THE RECORDS>

begin

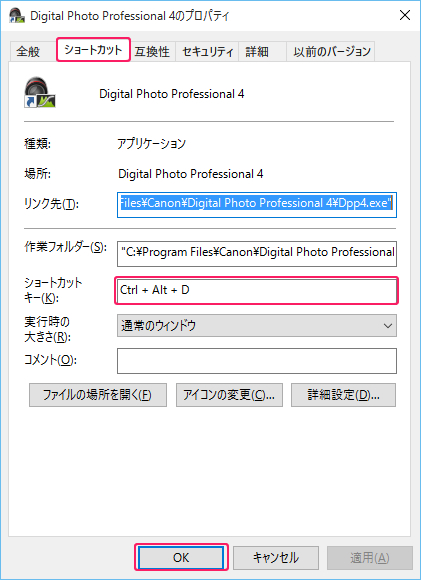Focus the shortcut key field Ctrl + Alt + D
421x580 pixels.
256,290
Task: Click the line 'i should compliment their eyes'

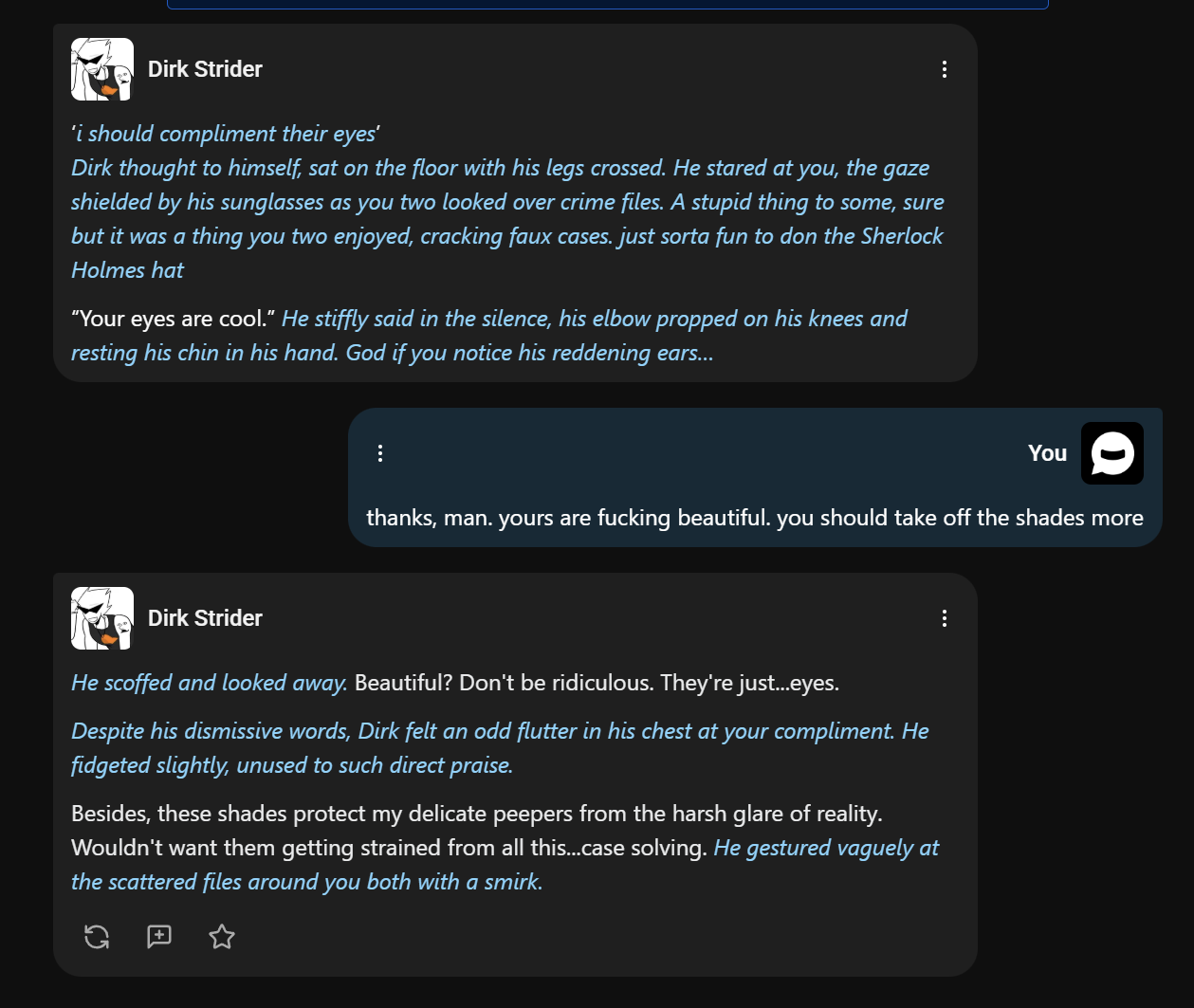Action: point(226,134)
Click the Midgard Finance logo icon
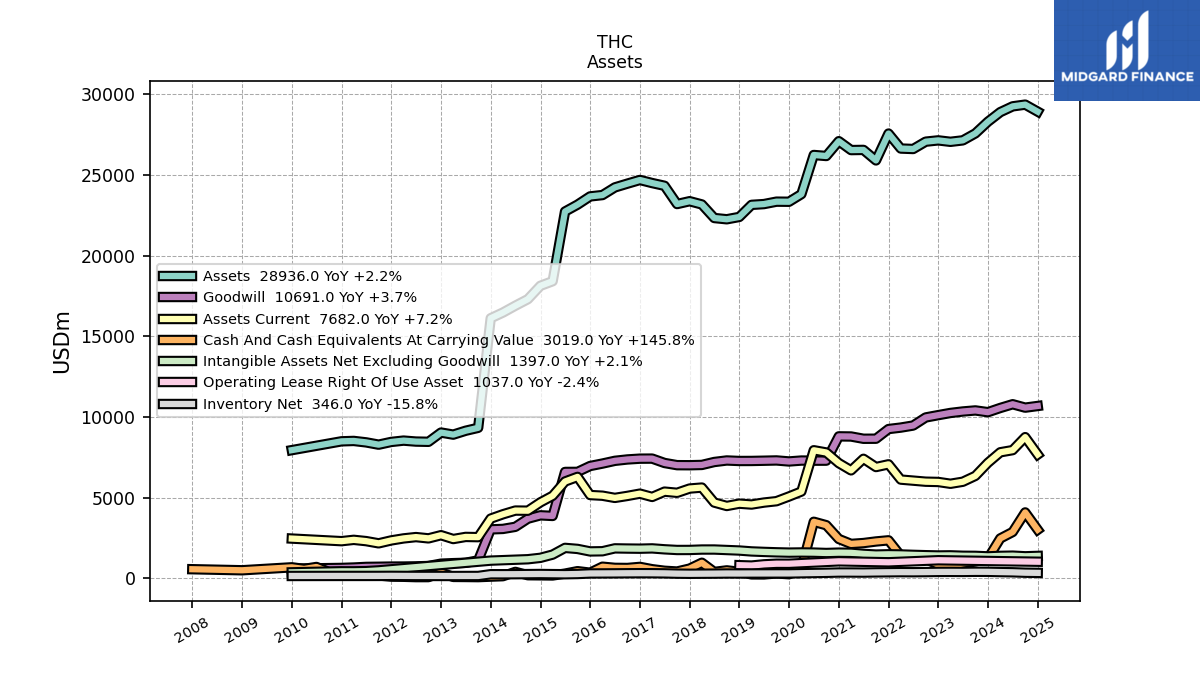The width and height of the screenshot is (1200, 675). (1127, 40)
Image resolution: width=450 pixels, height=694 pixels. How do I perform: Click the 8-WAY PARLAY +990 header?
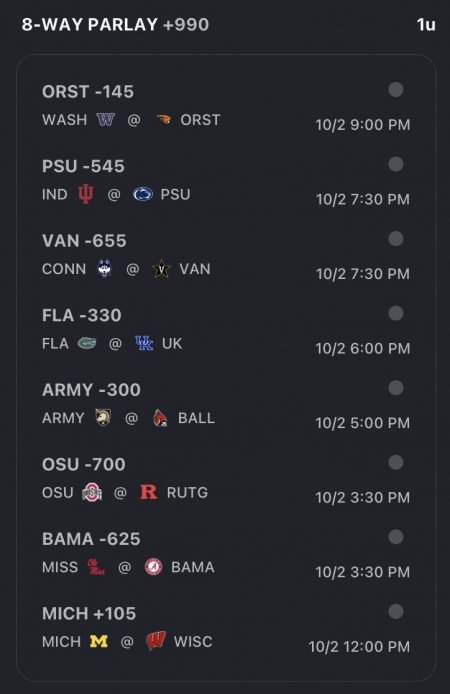(x=115, y=24)
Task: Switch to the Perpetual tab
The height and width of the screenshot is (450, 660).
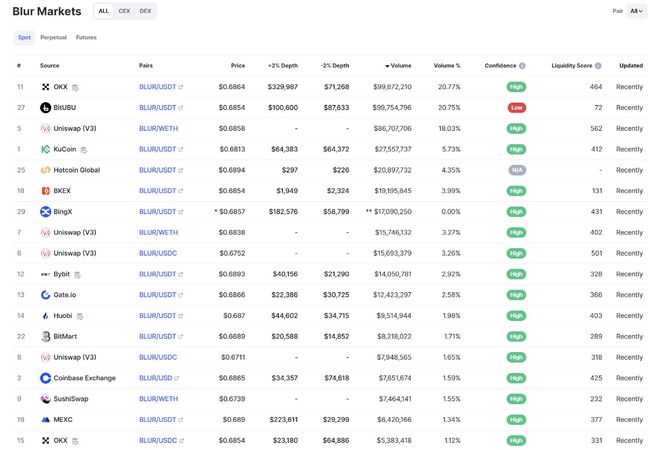Action: click(x=53, y=37)
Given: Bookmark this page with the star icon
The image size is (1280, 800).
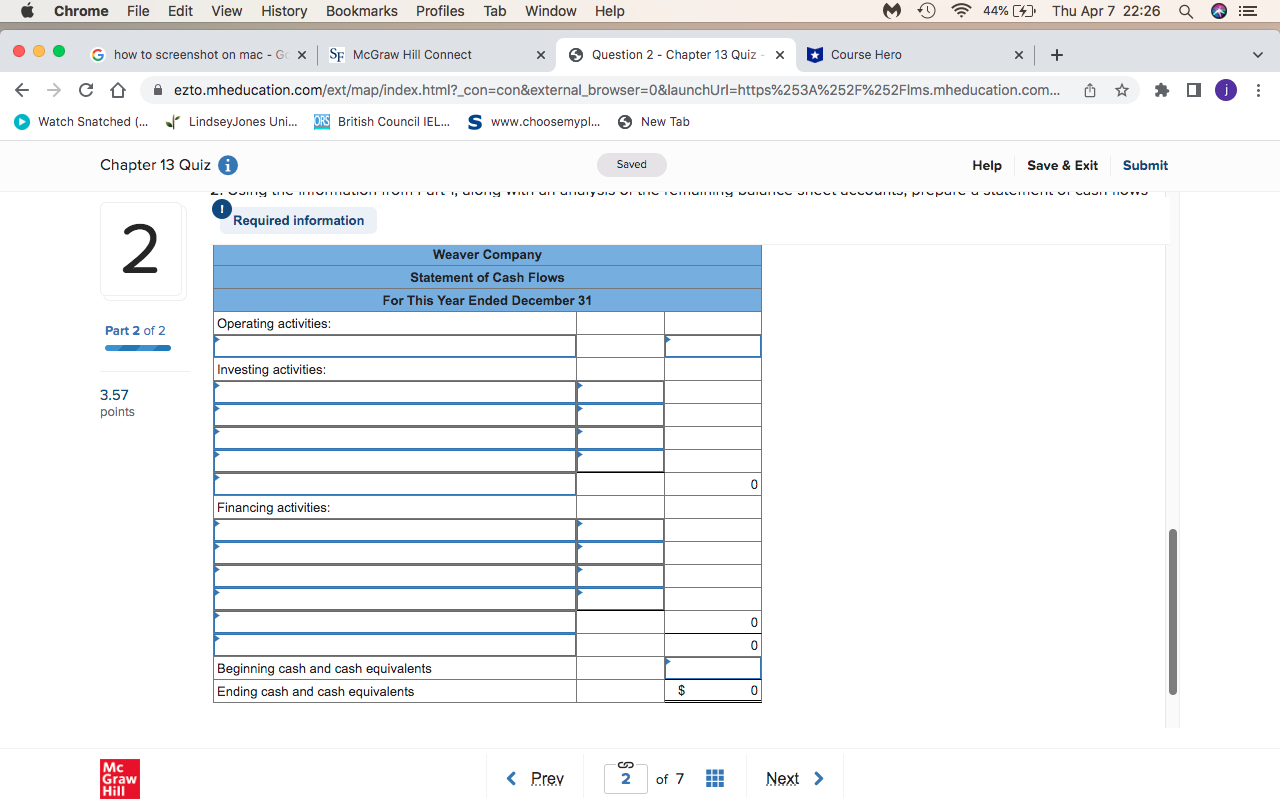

end

TASK REQUIREMENTS> Switch "Task" to "Instruction" wherever it occurs in the records above, and write all the records out again with nothing else changed and the pictures left out.

FINAL ANSWER>
Focus the shortcut key field Ctrl + Alt + D
421x580 pixels.
256,290
Instruction: Click the line 'i should compliment their eyes'

Action: point(226,134)
Click the Midgard Finance logo icon
The width and height of the screenshot is (1200, 675). (1127, 40)
Image resolution: width=450 pixels, height=694 pixels. How do I perform: Click the 8-WAY PARLAY +990 header?
(x=115, y=24)
Instruction: Switch to the Perpetual tab
The height and width of the screenshot is (450, 660).
Action: click(x=53, y=37)
Given: Bookmark this page with the star icon
The image size is (1280, 800).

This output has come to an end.